J’adore être inspiré et créer un monde visuel à partir de l’imaginaire de l’auteur. Selon le contexte de l’histoire racontée, j’aime créer des images parfois farfelues, ajouter des détails extravagants ou créer un contexte ou un arrière-plan qui va au-delà de l’intention de l’auteur, mais qui risque d’interpeller le lecteur, surtout le lecteur jeunesse. (Effectivement, je suis moins concerné par le public que par ce qui m’enchante lorsque je dessine.) Mais si je m’amuse, le lecteur s’amusera possiblement. Mais cela étant dit, il reste que mes propres enfants sont mes plus grands admirateurs.

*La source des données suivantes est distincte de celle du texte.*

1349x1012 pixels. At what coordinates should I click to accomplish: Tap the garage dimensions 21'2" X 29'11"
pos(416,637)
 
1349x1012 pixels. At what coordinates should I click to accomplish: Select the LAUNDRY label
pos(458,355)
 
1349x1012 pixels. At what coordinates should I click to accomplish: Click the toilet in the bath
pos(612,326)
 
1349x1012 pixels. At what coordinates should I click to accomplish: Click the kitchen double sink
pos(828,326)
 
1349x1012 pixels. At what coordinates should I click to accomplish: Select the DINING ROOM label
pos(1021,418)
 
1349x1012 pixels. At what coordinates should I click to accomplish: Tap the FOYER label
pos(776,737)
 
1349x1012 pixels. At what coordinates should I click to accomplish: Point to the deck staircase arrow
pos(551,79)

Dans Le géant du Nord canadien (Bouton d’or Acadie), texte inspiré d’une légende autochtone, vous deviez mettre en scène un géant glouton, piégé par des huards, qui, dit-on, créa les lacs qui font aujourd’hui la renommée du Canada. Parlez-nous de la création de cet album.
L’histoire du géant canadien est une histoire que je racontais à ma façon à mes enfants lorsque je les amenais en canot-camping. Nous nous rendions souvent à un lac qui nous est bien familier. Ce sont vraiment les paysages de ce lac dont je me suis inspiré pour créer les images. Évidemment, le lac n’est pas aussi grand que le lac original! Toutefois, il y a toujours un couple de huards (souvent accompagnés de leurs petits) qui nous chantent la plainte chaque soir…

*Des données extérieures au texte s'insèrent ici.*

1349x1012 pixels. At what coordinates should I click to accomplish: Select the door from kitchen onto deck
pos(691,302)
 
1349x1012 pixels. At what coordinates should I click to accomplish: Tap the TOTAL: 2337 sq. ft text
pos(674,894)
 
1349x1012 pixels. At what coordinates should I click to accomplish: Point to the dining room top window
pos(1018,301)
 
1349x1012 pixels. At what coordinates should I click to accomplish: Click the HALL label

Dans Où naîtront les hirondeaux? (Bouton d’or Acadie), touchante histoire de cohabitation entre l’homme et les animaux, une hirondelle doit se trouver un nouveau lieu pour pondre ses œufs. Quel a été le plus grand défi — ou votre plus belle découverte — lors de la création des illustrations pour cet album signé Émilie Demers?
Je crois que le défi d’illustrer ce livre est aussi le défi de notre époque. Je voulais bien représenter la nature, mais aussi représenter une sorte d’équilibre entre cette vie moderne que nous avons et celle où nous offrons un habitat convenable pour la faune et la flore.

Avec Sylvain Rivière, vous avez fait paraître l’abécédaire Ah! Pour Atlantique (Bouton d’or Acadie), un ouvrage qui rend hommage aux mots liés au domaine maritime: les trésors des mers autant que les mythes de Neptune ou les sorties en kayak. Quelle relation, pour votre part, entretenez-vous avec l’Atlantique?
Mon village natal est situé sur le bord de la mer. J’y habite encore d’ailleurs. La mer, je l’ai explorée en bateau, en canot et en kayak. J’ai passé de longues heures à explorer ses rives.

(Récemment, dans le but d’en faire l’expérience, je me suis fait engager pour travailler sur un bateau de pêche aux homards!) Donc, Ah! Pour Atlantique décrit un environnement bien familier pour moi.